● Your objective: Write out exactly the lines of the entries below, from the first through the line containing "Identify the click", and nothing beyond them.

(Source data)
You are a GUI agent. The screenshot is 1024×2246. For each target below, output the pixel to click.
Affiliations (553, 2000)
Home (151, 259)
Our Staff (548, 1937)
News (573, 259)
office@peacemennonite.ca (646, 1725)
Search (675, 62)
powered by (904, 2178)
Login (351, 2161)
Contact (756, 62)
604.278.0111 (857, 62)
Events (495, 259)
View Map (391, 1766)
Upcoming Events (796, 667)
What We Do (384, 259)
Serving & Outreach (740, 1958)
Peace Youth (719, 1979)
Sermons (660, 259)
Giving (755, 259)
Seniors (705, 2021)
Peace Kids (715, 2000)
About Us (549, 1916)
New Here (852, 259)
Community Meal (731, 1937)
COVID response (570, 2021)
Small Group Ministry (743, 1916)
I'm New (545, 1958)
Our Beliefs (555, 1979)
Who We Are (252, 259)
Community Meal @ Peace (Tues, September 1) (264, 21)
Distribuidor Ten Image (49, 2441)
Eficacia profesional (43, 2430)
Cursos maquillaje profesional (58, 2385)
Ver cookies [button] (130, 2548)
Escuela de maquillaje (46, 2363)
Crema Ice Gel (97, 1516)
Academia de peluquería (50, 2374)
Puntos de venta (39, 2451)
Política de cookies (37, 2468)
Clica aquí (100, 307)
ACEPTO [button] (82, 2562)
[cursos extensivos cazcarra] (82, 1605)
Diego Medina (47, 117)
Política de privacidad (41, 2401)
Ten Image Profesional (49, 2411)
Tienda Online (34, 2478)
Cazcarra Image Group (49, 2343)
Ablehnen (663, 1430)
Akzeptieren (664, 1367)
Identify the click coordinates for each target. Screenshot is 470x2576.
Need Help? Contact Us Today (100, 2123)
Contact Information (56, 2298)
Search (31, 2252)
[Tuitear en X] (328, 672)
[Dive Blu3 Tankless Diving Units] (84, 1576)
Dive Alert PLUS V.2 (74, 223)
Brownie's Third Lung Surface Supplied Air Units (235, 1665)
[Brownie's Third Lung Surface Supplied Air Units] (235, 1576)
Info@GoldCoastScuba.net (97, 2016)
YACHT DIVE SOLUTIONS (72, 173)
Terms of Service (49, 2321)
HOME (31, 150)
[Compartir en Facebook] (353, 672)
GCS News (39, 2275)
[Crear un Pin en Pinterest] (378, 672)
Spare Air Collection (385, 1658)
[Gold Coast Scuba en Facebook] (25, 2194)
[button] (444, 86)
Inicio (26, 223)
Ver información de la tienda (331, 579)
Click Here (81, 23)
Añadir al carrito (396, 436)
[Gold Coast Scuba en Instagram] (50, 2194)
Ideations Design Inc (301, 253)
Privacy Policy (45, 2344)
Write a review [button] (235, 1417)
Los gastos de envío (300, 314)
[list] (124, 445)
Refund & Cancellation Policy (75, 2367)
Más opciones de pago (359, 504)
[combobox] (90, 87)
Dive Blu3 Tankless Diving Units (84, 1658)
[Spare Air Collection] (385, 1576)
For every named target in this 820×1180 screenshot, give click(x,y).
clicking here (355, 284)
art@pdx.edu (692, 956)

● Response below:
You are a GUI agent. The screenshot is 1024×2246. For each target below, output the pixel to click.
Affiliations (553, 2000)
Home (151, 259)
Our Staff (548, 1937)
News (573, 259)
office@peacemennonite.ca (646, 1725)
Search (675, 62)
powered by (904, 2178)
Login (351, 2161)
Contact (756, 62)
604.278.0111 (857, 62)
Events (495, 259)
View Map (391, 1766)
Upcoming Events (796, 667)
What We Do (384, 259)
Serving & Outreach (740, 1958)
Peace Youth (719, 1979)
Sermons (660, 259)
Giving (755, 259)
Seniors (705, 2021)
Peace Kids (715, 2000)
About Us (549, 1916)
New Here (852, 259)
Community Meal (731, 1937)
COVID response (570, 2021)
Small Group Ministry (743, 1916)
I'm New (545, 1958)
Our Beliefs (555, 1979)
Who We Are (252, 259)
Community Meal @ Peace (Tues, September 1) (264, 21)
Distribuidor Ten Image (49, 2441)
Eficacia profesional (43, 2430)
Cursos maquillaje profesional (58, 2385)
Ver cookies [button] (130, 2548)
Escuela de maquillaje (46, 2363)
Crema Ice Gel (97, 1516)
Academia de peluquería (50, 2374)
Puntos de venta (39, 2451)
Política de cookies (37, 2468)
Clica aquí (100, 307)
ACEPTO [button] (82, 2562)
[cursos extensivos cazcarra] (82, 1605)
Diego Medina (47, 117)
Política de privacidad (41, 2401)
Ten Image Profesional (49, 2411)
Tienda Online (34, 2478)
Cazcarra Image Group (49, 2343)
Ablehnen (663, 1430)
Akzeptieren (664, 1367)
Identify the click coordinates for each target. Screenshot is 470x2576.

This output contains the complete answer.